We’d like to make sure our Prismic API IDs are written with consistent casing and that we’re following defaults from Prismic so that we’re going with the grain as far as possible and not having to manually override auto-generated SliceMachine files.

Custom type API IDs

When we started using Prismic we decided that these should be kebab-cased. Also, if the type was ‘reusable’ it should be plural, if it was 'single' it should be singular. For example, the reusable 'Exhibition highlight tour' type has an API ID of exhibition-highlight-tours whereas the single 'Global alert' type has an API ID of global-alert.

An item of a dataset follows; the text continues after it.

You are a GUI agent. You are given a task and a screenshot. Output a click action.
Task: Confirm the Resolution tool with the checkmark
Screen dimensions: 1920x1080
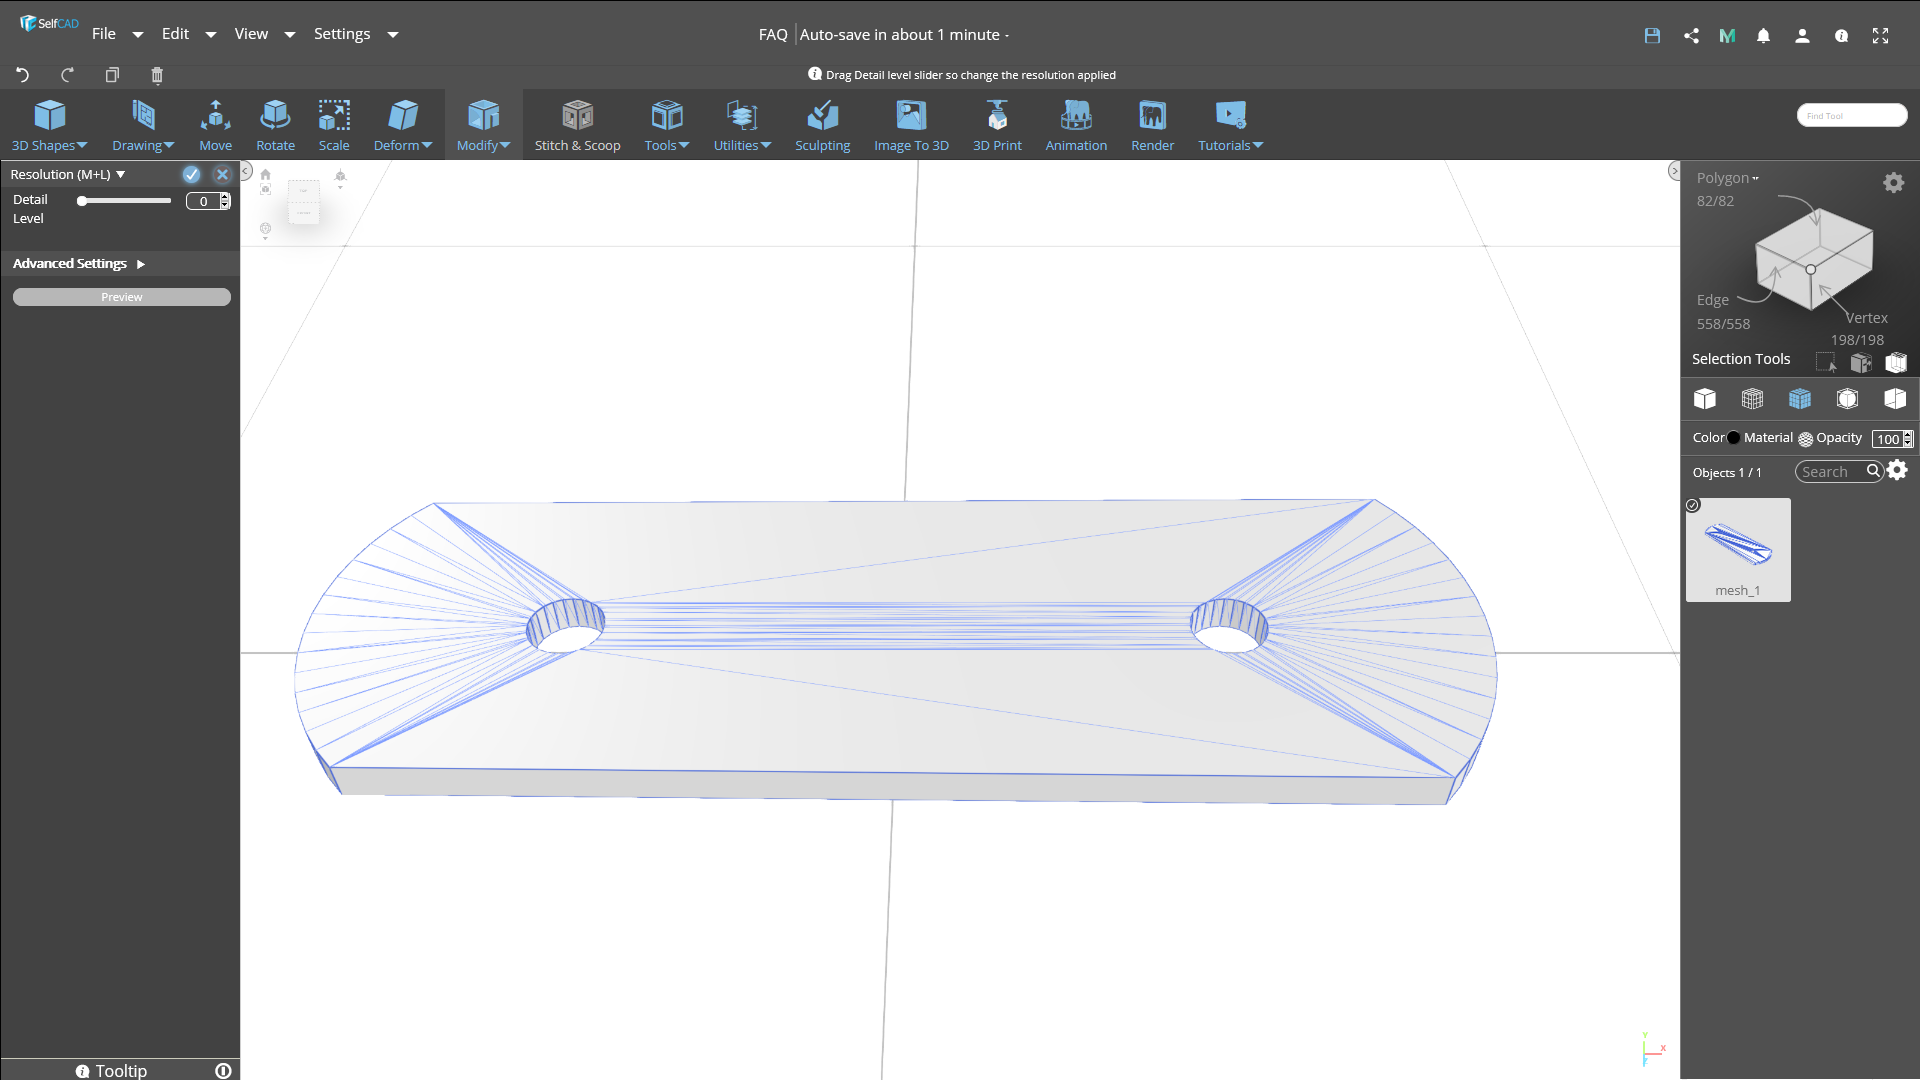pyautogui.click(x=191, y=174)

SliceMachine makes these snake_case by default but allows this to be overridden easily in the Graphical User Interface (GUI) and to-date we have made all of them kebab-case, so there probably isn't a good case for changing these to snake_case now.

A couple of reusable content types have been given singular API IDs – card and collection-venue – should we consider changing these two to cards and collection-venues?

Field API IDs

Field API IDs are individual properties on a Custom type or Slice. More often than not these are individual words (e.g. title), which keeps things simple. When there's more than one word, we now have a mixture of snake_case and camelCase field API IDs.

SliceMachine defaults to snake_case (based on the label), although this is readily overridable in the GUI at the point of adding the field.

We exclusively work with camelCased variables in TypeScript and while snake_cased object properties aren’t a problem (e.g. data.some_property), we wouldn’t be able to destructure those properties off the data object without it being a linting error:

const { some_property } = data; // <-- linting error

Whereas this isn’t a problem:

const { someProperty } = data; // <-- ✨

So perhaps the preference should be for updating the field names at point of creation to be camelCased to remove the need for an extra renaming variable step in the TypeScript.

Slice IDs

Prior to our use of SliceMachine, we gave our Slices camelCased IDs. However, SliceMachine requires that Slices have snake_cased IDs (it doesn’t let you override it in the GUI). When we migrated to SliceMachine we updated the Slice IDs in the code and type files that it generates to be camelCased in order to be able to use our existing code consistently. But each subsequent change to the Slice through SliceMachine will revert the IDs to snake_case and we have to remember to override it back to camelCase in several places across these two files. For newer Slices we have kept the default (snake_case) ids rather than override them to camelCase.

I don’t think we deal directly with the Slice IDs. Instead, we send all of them (in a components object) along to SliceMachine, so the linting problems mentioned above don’t arise. As such, I propose that we move to using snake_case for all Slice IDs.

New vs. legacy

Whatever pattern we decide to go with in future, we also need to decide whether we should apply it to legacy content. Doing it for all content old and new would obviously be good for consistency but needs to be weighed against the effort required and risks associated with migrating the content.

Proposal

We do a spike to establish the effort and risk around renaming various API IDs and decide what to do next based on the outcomes.